Source information: Begin

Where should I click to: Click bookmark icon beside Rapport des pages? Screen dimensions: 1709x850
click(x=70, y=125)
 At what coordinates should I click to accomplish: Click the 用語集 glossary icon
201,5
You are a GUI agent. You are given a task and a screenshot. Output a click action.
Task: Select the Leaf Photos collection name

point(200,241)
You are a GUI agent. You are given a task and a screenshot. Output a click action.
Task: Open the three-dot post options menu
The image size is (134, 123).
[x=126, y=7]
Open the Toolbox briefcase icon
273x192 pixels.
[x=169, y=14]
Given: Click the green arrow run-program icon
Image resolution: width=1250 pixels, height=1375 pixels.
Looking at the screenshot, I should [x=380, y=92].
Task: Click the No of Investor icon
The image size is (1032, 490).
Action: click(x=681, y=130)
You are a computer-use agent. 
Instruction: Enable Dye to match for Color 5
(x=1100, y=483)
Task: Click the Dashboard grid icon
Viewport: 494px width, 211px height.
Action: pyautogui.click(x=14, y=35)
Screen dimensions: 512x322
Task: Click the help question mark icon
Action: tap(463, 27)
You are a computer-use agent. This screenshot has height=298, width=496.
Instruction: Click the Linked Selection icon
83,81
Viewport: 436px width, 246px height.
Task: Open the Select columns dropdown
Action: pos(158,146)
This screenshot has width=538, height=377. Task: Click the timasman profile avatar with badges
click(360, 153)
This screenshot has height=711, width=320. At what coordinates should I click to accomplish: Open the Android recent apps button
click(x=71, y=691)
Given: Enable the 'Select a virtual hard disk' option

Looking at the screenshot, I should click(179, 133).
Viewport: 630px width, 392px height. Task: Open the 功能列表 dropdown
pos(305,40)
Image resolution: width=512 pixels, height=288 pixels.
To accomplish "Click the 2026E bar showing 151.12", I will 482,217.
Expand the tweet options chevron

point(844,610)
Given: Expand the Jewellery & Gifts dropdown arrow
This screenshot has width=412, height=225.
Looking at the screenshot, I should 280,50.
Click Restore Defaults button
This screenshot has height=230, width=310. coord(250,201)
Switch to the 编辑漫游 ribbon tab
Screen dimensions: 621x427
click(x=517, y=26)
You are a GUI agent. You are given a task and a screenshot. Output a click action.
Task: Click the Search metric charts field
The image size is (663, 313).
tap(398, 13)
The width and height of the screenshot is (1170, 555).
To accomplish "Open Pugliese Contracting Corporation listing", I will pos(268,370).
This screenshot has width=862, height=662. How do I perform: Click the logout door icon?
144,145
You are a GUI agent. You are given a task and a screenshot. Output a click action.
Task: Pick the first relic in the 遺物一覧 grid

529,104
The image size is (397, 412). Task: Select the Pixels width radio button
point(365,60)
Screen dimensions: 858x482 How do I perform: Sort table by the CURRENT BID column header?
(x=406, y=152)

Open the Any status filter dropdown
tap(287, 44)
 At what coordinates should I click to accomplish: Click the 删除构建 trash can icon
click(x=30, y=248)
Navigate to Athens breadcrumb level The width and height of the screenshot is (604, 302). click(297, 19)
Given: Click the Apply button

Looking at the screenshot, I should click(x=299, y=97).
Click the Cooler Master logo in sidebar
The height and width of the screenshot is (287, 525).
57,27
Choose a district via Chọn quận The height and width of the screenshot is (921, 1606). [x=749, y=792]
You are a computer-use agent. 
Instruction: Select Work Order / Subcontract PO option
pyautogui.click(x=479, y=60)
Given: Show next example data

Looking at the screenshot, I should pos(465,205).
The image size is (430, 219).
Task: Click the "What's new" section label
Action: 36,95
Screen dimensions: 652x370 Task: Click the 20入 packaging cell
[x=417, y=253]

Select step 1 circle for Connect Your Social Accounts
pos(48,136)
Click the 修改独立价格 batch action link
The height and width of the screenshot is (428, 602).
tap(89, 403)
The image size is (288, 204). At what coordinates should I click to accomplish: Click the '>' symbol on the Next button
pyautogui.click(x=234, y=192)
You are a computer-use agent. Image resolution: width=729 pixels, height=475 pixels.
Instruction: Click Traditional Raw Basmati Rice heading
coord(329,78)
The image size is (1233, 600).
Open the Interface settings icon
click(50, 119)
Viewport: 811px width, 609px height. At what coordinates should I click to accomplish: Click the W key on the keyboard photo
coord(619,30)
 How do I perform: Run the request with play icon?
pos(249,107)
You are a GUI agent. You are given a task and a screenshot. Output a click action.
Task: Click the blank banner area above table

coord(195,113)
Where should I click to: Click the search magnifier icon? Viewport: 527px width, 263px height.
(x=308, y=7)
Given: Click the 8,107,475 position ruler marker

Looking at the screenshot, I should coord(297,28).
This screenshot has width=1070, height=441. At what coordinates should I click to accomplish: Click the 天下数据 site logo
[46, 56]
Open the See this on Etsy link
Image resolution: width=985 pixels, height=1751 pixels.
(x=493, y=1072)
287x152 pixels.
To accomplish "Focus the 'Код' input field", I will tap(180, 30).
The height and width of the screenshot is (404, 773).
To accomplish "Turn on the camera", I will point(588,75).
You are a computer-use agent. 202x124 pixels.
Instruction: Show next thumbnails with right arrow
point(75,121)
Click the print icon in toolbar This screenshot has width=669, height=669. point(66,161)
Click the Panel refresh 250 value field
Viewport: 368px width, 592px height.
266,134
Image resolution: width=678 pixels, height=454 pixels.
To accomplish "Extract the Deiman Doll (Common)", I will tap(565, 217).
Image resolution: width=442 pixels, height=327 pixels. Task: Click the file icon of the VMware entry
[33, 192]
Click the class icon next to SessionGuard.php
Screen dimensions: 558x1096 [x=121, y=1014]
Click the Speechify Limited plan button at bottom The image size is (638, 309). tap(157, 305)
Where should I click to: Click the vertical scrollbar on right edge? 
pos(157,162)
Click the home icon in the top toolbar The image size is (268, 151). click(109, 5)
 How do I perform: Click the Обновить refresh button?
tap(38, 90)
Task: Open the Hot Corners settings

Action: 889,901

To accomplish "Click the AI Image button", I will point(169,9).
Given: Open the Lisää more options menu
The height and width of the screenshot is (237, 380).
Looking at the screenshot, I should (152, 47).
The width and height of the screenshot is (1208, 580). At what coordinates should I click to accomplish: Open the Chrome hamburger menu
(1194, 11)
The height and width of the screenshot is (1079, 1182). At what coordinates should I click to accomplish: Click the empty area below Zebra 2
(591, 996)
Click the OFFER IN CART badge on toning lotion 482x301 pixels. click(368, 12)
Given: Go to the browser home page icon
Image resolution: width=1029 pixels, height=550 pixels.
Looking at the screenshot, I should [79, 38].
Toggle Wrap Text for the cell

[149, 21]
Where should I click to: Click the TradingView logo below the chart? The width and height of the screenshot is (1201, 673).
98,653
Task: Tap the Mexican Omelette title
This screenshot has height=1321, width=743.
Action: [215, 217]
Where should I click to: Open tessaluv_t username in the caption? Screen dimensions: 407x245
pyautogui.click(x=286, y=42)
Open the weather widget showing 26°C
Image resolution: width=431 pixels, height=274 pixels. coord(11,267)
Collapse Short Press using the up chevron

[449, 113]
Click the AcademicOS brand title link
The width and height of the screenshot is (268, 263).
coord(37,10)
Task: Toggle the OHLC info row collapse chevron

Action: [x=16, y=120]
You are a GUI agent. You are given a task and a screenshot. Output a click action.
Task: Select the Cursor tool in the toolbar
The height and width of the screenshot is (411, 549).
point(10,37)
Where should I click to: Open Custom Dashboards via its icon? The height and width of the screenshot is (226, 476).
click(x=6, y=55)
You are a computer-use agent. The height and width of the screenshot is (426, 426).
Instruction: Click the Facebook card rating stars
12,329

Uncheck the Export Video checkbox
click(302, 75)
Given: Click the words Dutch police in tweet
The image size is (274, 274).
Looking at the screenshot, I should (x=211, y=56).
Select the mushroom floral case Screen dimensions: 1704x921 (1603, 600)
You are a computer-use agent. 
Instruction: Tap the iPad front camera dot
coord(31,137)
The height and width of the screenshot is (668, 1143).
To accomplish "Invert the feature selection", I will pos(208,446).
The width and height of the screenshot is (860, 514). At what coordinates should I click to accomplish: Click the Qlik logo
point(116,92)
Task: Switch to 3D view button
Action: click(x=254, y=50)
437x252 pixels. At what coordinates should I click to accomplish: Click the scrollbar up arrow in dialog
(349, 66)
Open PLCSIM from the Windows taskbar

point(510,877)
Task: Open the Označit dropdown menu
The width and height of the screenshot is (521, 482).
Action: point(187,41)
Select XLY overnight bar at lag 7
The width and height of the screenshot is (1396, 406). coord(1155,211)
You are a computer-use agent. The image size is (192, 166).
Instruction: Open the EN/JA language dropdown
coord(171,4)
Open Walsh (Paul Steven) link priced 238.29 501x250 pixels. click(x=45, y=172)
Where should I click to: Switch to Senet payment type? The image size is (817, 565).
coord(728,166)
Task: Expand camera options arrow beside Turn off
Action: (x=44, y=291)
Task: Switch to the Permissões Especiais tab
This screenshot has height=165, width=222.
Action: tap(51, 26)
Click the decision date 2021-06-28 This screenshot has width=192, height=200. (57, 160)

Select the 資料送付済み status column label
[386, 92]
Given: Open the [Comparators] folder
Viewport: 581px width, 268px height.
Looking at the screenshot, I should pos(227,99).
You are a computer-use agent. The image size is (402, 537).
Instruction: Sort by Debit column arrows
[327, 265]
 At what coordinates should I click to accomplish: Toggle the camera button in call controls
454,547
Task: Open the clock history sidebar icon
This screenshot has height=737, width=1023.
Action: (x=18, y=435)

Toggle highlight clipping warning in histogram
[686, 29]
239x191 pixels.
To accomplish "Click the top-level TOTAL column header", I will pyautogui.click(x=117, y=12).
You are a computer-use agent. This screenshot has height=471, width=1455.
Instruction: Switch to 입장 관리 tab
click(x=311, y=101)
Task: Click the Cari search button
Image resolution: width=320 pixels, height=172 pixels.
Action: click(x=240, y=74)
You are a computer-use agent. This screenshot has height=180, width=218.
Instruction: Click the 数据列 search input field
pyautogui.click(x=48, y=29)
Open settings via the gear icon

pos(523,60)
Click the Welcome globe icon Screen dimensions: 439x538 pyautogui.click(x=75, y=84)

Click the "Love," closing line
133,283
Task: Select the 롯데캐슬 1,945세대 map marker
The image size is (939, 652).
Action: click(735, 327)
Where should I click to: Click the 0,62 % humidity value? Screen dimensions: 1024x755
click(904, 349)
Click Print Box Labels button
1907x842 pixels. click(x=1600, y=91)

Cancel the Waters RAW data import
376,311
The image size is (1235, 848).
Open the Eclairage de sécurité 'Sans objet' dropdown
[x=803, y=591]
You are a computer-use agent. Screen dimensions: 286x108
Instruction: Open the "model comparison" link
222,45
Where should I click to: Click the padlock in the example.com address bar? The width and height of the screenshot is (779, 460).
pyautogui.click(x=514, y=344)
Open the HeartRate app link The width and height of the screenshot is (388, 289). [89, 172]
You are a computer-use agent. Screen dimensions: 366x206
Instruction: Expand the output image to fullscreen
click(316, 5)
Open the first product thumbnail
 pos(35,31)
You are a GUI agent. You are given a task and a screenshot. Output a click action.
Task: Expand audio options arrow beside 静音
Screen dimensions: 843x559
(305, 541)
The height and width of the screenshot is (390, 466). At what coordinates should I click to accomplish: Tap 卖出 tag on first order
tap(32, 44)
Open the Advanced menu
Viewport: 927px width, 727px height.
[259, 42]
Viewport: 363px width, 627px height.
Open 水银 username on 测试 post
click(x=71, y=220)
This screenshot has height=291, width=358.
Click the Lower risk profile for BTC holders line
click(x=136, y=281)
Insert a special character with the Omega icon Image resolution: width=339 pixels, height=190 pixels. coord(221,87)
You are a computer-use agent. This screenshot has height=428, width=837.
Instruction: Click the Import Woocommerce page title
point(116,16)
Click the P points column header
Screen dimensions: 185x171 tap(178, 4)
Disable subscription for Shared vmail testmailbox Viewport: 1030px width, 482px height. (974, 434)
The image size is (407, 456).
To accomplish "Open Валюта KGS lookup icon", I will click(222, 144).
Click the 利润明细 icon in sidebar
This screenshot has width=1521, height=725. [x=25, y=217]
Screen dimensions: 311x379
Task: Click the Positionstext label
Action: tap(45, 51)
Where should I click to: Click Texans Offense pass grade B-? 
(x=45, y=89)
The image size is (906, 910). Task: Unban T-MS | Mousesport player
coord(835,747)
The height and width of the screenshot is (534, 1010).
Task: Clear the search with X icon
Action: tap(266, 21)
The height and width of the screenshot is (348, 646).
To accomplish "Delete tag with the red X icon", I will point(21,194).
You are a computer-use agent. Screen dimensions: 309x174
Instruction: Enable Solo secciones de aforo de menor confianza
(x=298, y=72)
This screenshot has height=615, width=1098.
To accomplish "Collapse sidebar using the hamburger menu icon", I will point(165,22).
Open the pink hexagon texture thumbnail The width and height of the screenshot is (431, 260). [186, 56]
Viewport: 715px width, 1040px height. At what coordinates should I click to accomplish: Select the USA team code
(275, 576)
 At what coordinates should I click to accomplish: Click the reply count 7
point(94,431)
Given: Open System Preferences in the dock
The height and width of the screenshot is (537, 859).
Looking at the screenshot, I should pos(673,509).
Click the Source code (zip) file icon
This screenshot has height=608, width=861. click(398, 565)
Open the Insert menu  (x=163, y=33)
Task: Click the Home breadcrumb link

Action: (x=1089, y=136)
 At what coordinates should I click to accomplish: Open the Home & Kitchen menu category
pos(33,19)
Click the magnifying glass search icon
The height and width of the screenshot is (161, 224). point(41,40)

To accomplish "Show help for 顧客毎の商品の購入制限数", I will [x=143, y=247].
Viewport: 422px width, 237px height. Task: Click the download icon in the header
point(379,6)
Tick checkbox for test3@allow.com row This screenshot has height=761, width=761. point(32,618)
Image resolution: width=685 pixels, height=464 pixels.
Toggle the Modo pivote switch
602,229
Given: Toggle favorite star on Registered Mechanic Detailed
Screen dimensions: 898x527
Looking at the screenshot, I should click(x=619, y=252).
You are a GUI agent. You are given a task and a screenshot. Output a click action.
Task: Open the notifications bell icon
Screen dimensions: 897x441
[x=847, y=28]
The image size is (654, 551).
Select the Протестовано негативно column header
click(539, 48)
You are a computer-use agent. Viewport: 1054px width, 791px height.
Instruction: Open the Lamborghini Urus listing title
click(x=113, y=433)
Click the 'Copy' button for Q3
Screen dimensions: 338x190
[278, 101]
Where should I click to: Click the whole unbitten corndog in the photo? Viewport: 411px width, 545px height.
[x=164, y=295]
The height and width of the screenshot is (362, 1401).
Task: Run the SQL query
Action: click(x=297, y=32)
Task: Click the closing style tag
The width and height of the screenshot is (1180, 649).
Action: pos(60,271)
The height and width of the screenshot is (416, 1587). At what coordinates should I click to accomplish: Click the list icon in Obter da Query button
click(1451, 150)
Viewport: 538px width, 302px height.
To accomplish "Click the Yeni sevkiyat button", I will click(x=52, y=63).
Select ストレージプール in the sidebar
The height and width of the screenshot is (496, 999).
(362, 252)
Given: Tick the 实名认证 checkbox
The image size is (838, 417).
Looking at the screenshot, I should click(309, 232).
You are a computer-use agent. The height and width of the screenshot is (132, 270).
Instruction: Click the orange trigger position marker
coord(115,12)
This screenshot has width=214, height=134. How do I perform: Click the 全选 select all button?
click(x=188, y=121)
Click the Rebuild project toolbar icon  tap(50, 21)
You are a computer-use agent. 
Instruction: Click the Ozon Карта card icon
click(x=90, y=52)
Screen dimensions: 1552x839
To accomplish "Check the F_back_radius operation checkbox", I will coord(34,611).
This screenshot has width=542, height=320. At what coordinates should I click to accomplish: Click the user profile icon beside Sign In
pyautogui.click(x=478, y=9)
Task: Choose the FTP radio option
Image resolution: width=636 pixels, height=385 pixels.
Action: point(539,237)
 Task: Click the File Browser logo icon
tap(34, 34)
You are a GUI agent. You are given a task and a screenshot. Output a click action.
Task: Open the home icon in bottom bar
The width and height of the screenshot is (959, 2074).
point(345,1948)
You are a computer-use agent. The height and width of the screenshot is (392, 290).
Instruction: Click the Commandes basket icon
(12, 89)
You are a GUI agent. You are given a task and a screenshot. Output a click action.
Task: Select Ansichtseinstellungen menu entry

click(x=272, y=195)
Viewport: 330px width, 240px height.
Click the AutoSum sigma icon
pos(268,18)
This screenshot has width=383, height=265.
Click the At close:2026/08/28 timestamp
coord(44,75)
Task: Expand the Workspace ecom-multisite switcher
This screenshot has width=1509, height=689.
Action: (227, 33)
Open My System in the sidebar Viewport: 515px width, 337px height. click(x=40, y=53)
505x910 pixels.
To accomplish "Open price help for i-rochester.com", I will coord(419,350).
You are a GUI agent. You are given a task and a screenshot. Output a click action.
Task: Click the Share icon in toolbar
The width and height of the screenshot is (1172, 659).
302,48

Source information: End

> What the task requires:
Extract exactly and only the lines above from the line containing "Image resolution: width=685" through the line containing "The image size is (654, 551).", both end lines included.

> The answer:
Image resolution: width=685 pixels, height=464 pixels.
Toggle the Modo pivote switch
602,229
Given: Toggle favorite star on Registered Mechanic Detailed
Screen dimensions: 898x527
Looking at the screenshot, I should click(x=619, y=252).
You are a GUI agent. You are given a task and a screenshot. Output a click action.
Task: Open the notifications bell icon
Screen dimensions: 897x441
[x=847, y=28]
The image size is (654, 551).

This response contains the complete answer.